_Your instructions_.
Once you have located the line containing "Collapse the Uitvoerinstellingen" in the material below, return it exactly along with each line after it through the line containing "Given: Click the Interphone label text".

_Extracted material_.
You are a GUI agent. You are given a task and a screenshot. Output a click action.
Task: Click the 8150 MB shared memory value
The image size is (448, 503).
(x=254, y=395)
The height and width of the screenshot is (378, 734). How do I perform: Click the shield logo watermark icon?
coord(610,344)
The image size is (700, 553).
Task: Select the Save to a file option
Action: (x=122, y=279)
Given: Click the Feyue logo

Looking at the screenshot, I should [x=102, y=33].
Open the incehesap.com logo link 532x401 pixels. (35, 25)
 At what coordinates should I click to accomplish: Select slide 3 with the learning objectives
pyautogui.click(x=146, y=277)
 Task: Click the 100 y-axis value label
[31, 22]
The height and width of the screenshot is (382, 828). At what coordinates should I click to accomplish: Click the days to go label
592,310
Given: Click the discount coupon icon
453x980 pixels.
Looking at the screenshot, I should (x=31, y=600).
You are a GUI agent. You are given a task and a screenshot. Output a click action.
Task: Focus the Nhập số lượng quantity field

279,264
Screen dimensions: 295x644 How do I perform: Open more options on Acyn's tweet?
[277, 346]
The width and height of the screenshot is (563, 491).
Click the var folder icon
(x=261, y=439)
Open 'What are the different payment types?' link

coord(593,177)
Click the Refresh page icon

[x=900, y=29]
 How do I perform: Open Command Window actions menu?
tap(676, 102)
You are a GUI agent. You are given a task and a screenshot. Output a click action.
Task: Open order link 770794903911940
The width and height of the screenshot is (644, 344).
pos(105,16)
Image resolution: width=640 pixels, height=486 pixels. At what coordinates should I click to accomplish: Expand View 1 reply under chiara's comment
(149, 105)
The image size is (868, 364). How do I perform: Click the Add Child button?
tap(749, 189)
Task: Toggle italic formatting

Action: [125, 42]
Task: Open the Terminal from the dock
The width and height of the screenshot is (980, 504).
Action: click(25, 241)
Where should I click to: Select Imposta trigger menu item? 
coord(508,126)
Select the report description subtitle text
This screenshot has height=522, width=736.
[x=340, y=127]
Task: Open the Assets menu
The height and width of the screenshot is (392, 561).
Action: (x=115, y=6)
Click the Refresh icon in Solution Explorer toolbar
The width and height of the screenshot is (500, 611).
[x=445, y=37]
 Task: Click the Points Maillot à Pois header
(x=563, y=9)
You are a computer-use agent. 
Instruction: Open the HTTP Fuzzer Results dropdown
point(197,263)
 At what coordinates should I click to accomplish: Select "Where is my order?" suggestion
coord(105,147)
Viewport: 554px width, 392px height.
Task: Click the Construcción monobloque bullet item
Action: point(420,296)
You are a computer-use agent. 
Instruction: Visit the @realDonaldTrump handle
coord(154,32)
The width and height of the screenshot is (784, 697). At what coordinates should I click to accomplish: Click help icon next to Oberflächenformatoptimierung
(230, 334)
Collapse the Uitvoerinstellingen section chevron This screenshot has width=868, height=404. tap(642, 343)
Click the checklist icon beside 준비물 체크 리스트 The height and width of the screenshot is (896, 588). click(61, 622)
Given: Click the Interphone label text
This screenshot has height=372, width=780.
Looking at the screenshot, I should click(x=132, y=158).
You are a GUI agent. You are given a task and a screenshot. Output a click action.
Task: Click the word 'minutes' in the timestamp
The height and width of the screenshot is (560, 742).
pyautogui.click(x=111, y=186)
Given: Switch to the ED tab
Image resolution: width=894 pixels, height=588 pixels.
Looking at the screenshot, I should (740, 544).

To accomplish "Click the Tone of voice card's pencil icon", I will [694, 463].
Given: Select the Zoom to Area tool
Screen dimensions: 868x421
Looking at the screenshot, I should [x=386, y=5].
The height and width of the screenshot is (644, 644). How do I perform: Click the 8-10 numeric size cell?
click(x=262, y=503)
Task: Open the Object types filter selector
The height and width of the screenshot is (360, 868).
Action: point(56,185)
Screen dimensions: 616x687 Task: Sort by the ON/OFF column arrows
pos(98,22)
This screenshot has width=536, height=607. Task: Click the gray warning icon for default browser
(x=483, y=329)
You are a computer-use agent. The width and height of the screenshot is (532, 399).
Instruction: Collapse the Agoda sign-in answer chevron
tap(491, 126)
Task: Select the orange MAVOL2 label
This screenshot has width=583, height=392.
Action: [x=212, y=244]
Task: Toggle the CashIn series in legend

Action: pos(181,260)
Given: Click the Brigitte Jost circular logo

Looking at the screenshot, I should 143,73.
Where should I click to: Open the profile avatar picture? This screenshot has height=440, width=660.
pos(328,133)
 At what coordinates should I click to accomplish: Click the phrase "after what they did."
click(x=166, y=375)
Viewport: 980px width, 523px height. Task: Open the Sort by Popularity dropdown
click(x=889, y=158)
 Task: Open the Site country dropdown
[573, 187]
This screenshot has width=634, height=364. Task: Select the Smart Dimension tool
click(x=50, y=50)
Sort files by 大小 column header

_Reply_.
Collapse the Uitvoerinstellingen section chevron This screenshot has width=868, height=404. tap(642, 343)
Click the checklist icon beside 준비물 체크 리스트 The height and width of the screenshot is (896, 588). click(61, 622)
Given: Click the Interphone label text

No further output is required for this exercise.